*** Dataset records Section Begins ***

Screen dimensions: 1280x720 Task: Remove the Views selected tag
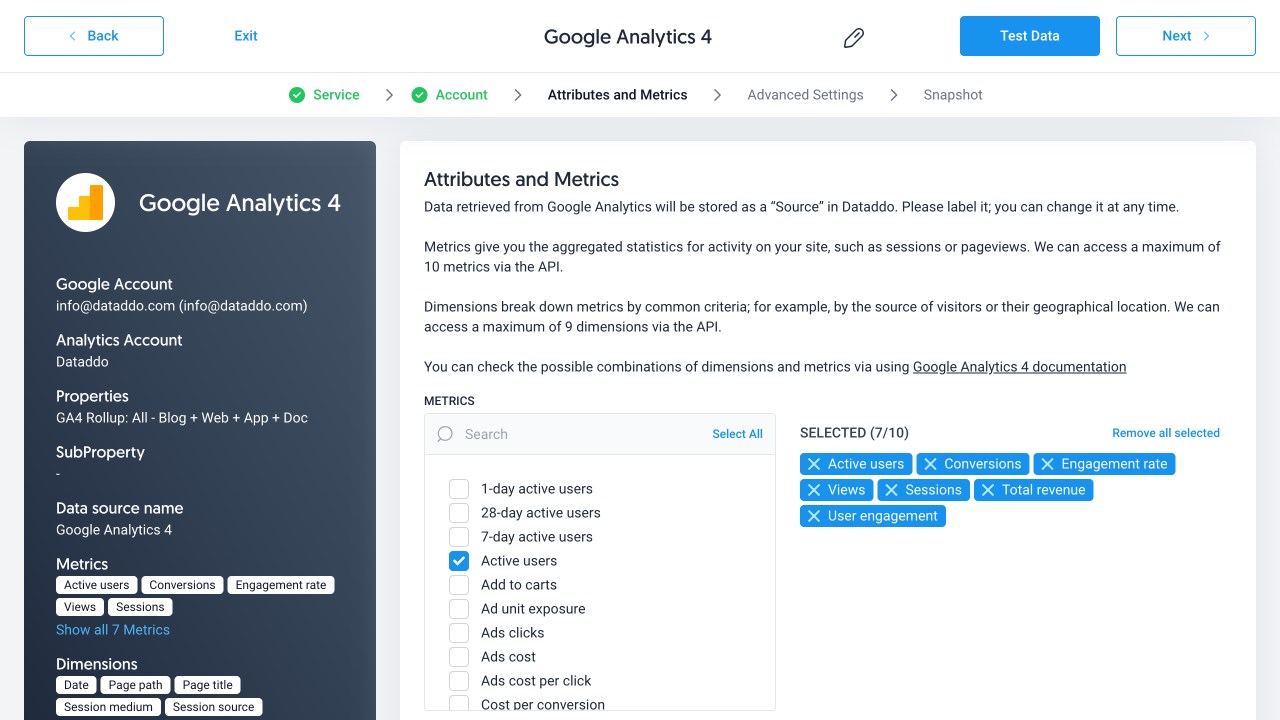click(x=814, y=490)
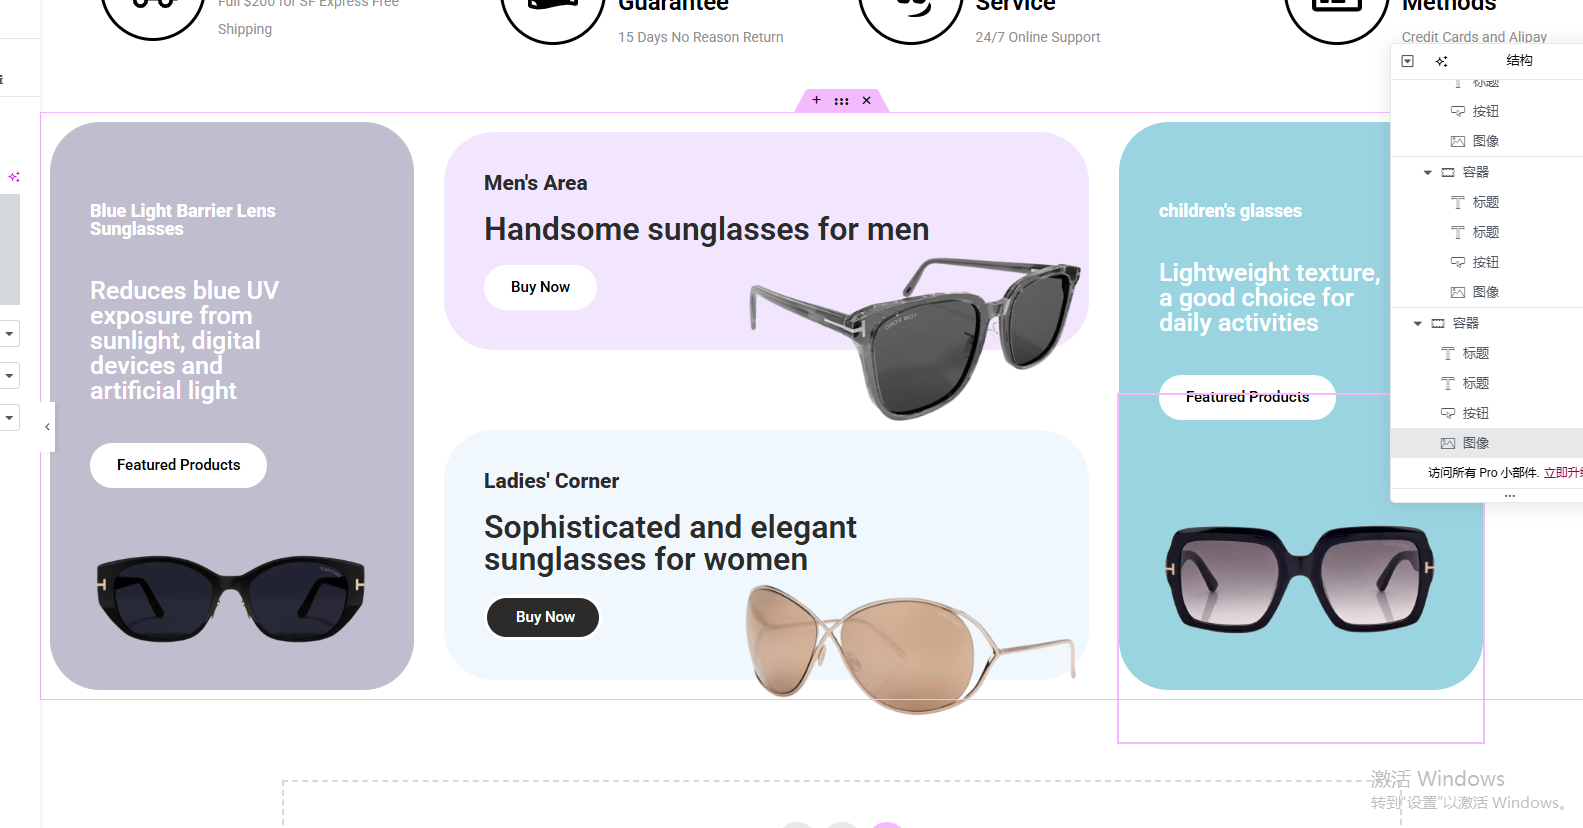Collapse the left editor panel with the chevron
Screen dimensions: 1583x828
click(47, 427)
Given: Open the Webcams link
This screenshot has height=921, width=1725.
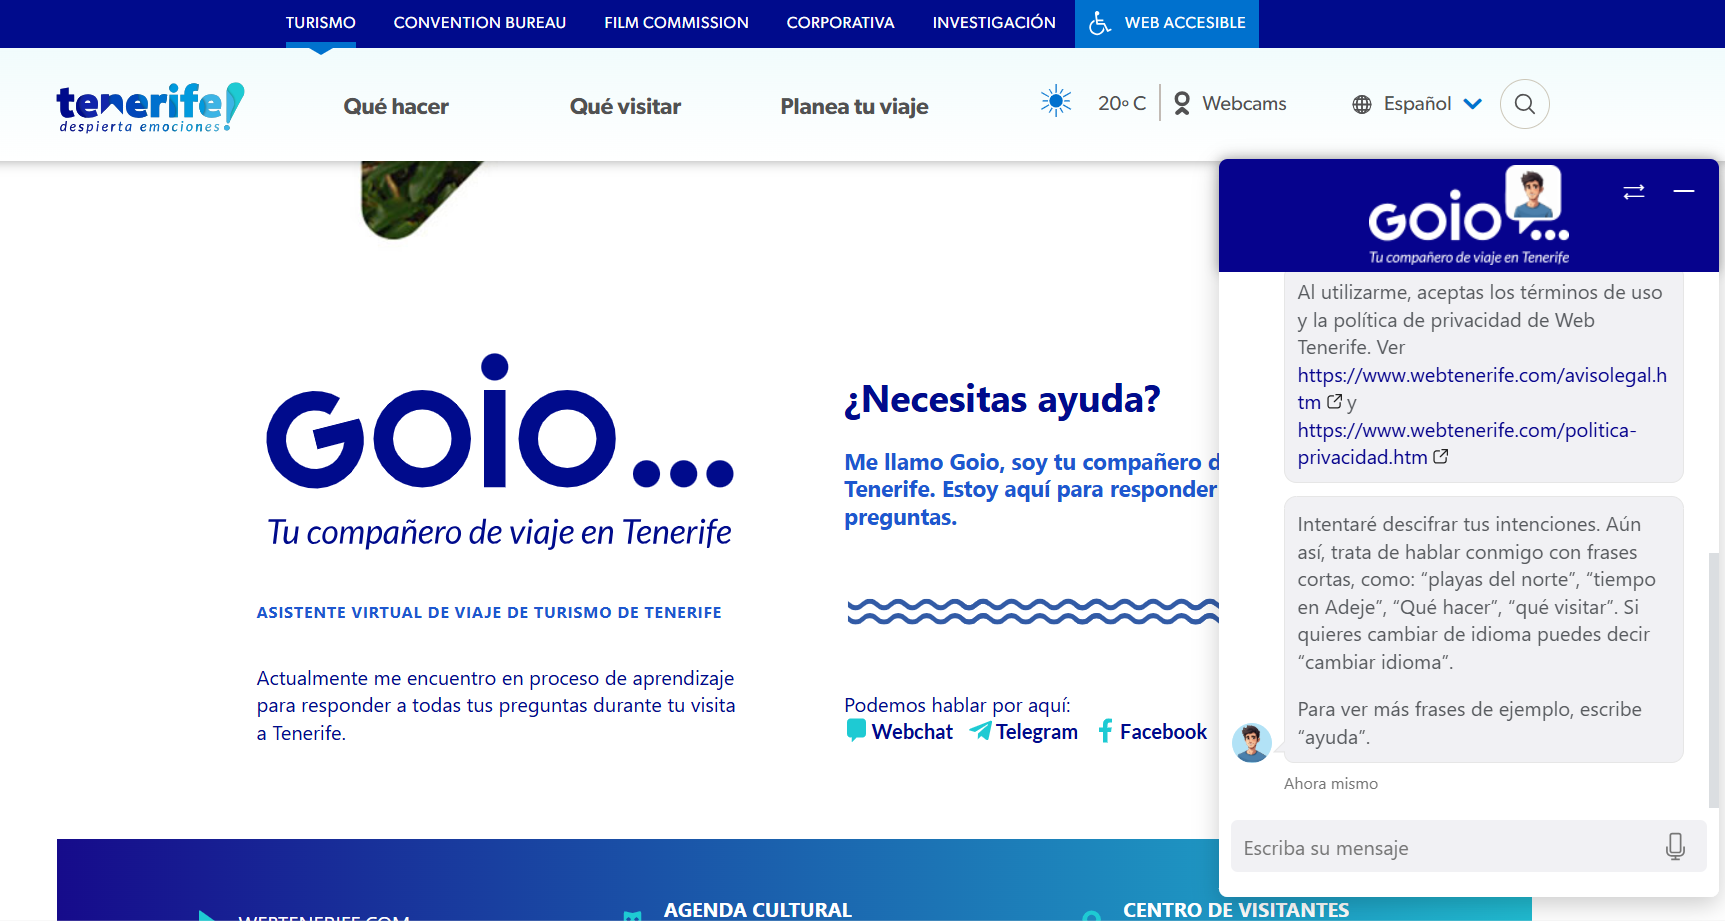Looking at the screenshot, I should 1230,104.
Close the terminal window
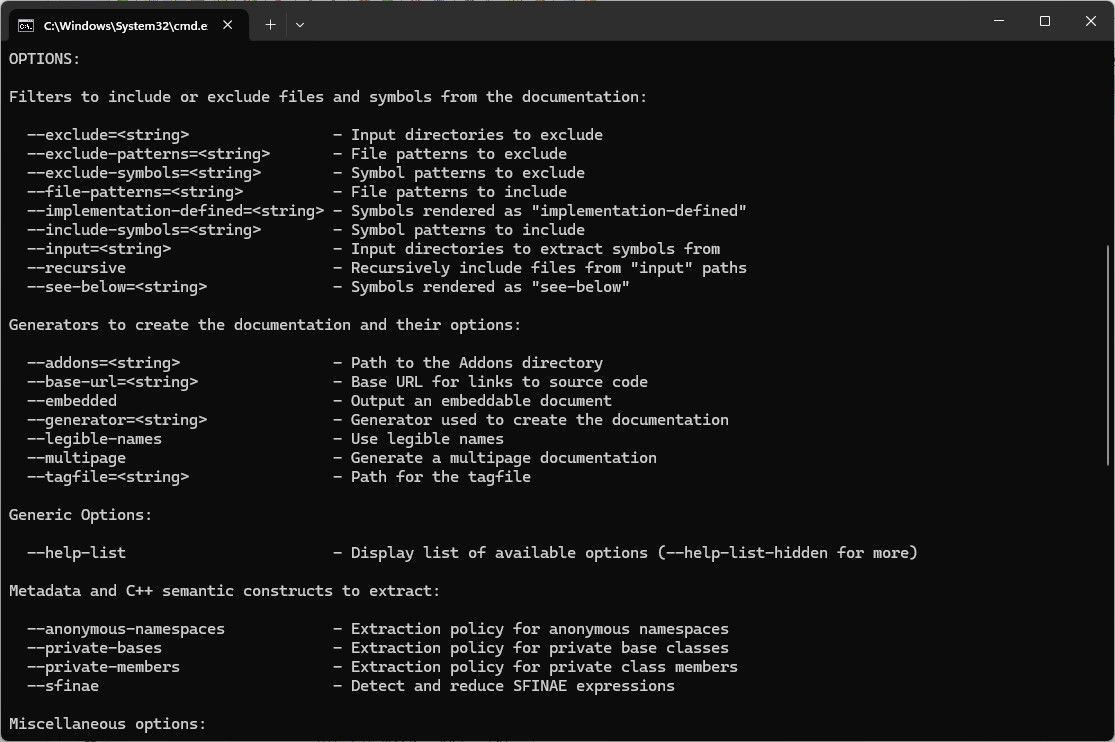 coord(1091,21)
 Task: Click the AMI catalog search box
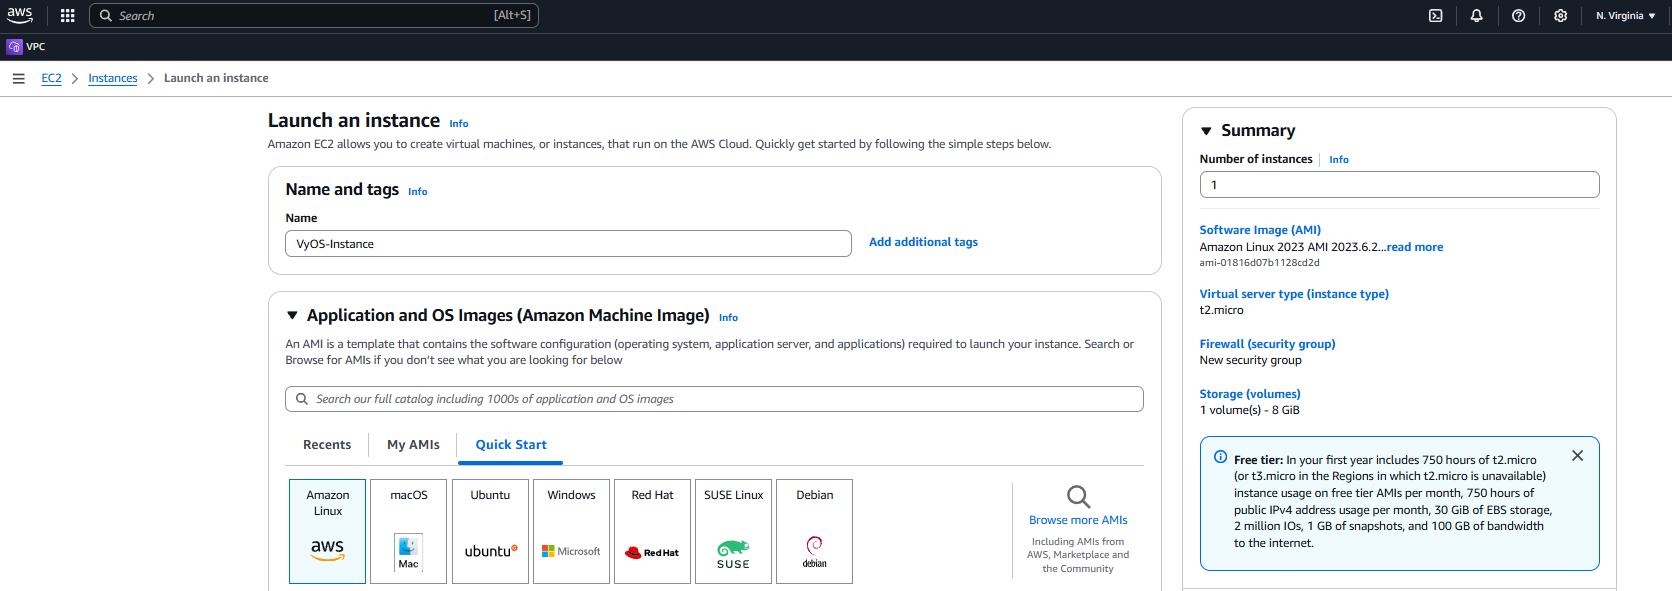[714, 399]
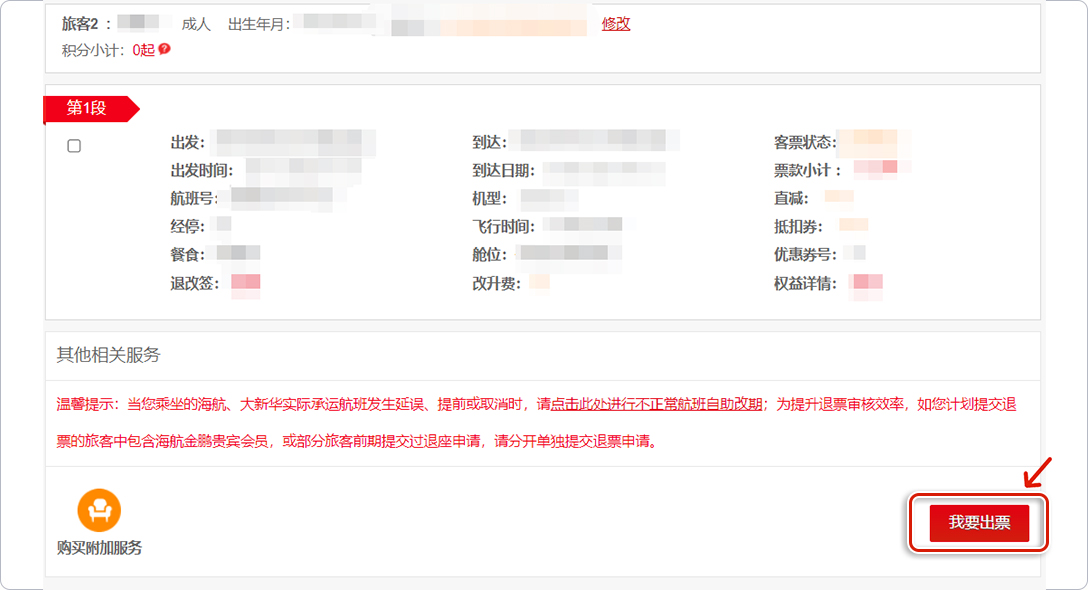
Task: Click the 修改 link for 旅客2
Action: click(x=616, y=24)
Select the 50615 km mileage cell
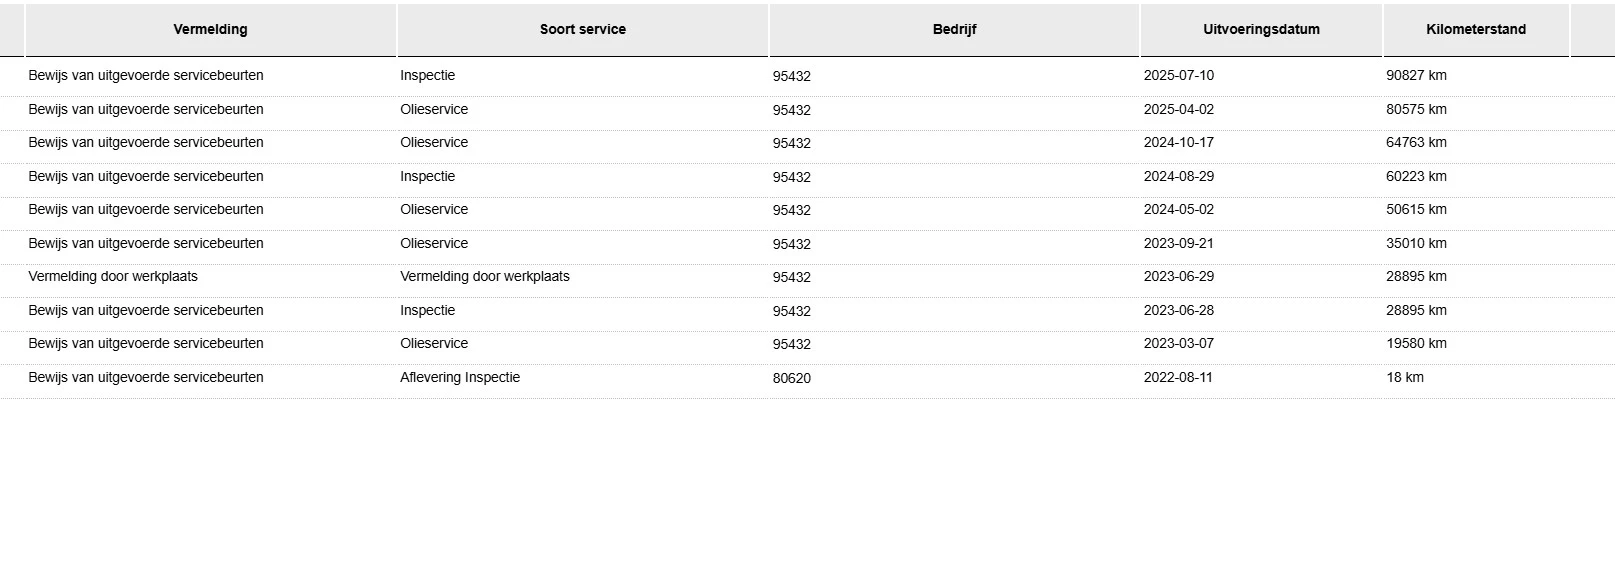 pos(1416,210)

*** Dataset records Section Ends ***

== Work instruction ==
From the line that holds "Given: Open the Webcams link" to the last line of the data, return those lines exactly and nothing else; both ends count, and pictures stay out.

== Written response ==
Given: Open the Webcams link
This screenshot has height=921, width=1725.
Looking at the screenshot, I should 1230,104.
Close the terminal window
 coord(1091,21)
 Task: Click the AMI catalog search box
[714, 399]
Task: Click the 修改 link for 旅客2
Action: click(x=616, y=24)
Select the 50615 km mileage cell
 pos(1416,210)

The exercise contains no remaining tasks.